Bike maker Accell Group, which includes the traditional Dutch Batavus and Sparta brands, is cutting between 100 and 150 jobs at its Heerenveen factories, because some production is being shifted to Hungary and Turkey.

Accell, bought by venture capital group KKR 18 months ago, has a workforce of 3,700 worldwide, including some 320 at two plants in the Frisian town. They will now be merged and management says the job cuts are needed to simplify the distribution chain and to improve the company’s competitive position.

But the union says it fears that the days of the Heerenveen plant are now numbered. “After KKR took the company over, there was talk of the Heerenveen location becoming a ‘high end’ factory,” FNV Metaal leader Erik Kotters told the AD. “But now you can almost talk of ‘the end’ of Accell in the Netherlands.”

Although the Heerenveen plant is now supposed to focus on the production of expensive cargo bikes and the Koga Miyata brand, without investment in new production processes, the union says there will soon be another reorganisation round.

“We want to get around the table with the Accell management as soon as possible to find out about their plans, and we want to make a decent social plan for the workers who will lose their jobs,” Kotters said.

The Netherlands may have an estimated 23 million bikes for its 17 million plus inhabitants but Dutch manufacturers actually make very few two wheelers, according to figures published by European statistics agency Eurostat last year.

In 2022, 14.7 million bikes were built in the European Union, a 10% rise on 2021, but the Netherlands comes in ninth place on the list of EU manufacturers.

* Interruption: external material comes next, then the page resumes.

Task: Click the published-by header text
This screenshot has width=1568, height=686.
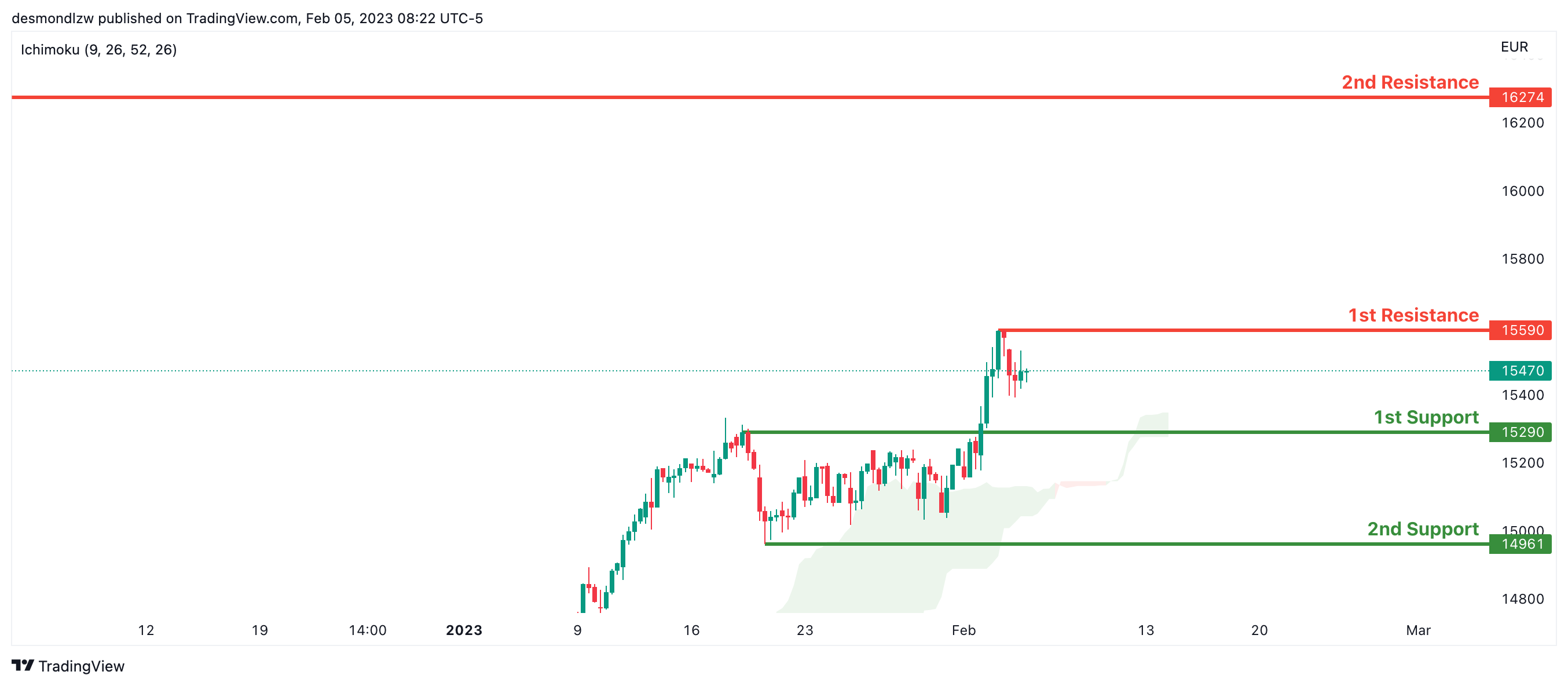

Portugal heads the list with 2.7 million bikes, followed by Romania (2.6 million) and Italy (2.5 million). In the Netherlands, Dutch bike makers produced some 415,000 bikes while Estonia and Ireland built no bikes at all.

KKR bough Accell in 2022 for €1.56 billion or €58 per share, and delisted the firm a the end of the year.

The group’s previous shareholdings in the Netherlands have included Hema and the V&D department store group. Today the company has interests in five Dutch firms as well as Accell: Q-Park, holiday park company Roompot,  IT group Exact, drinks firm Refresco and Upfield, a Unilever spin off focusing on margarine.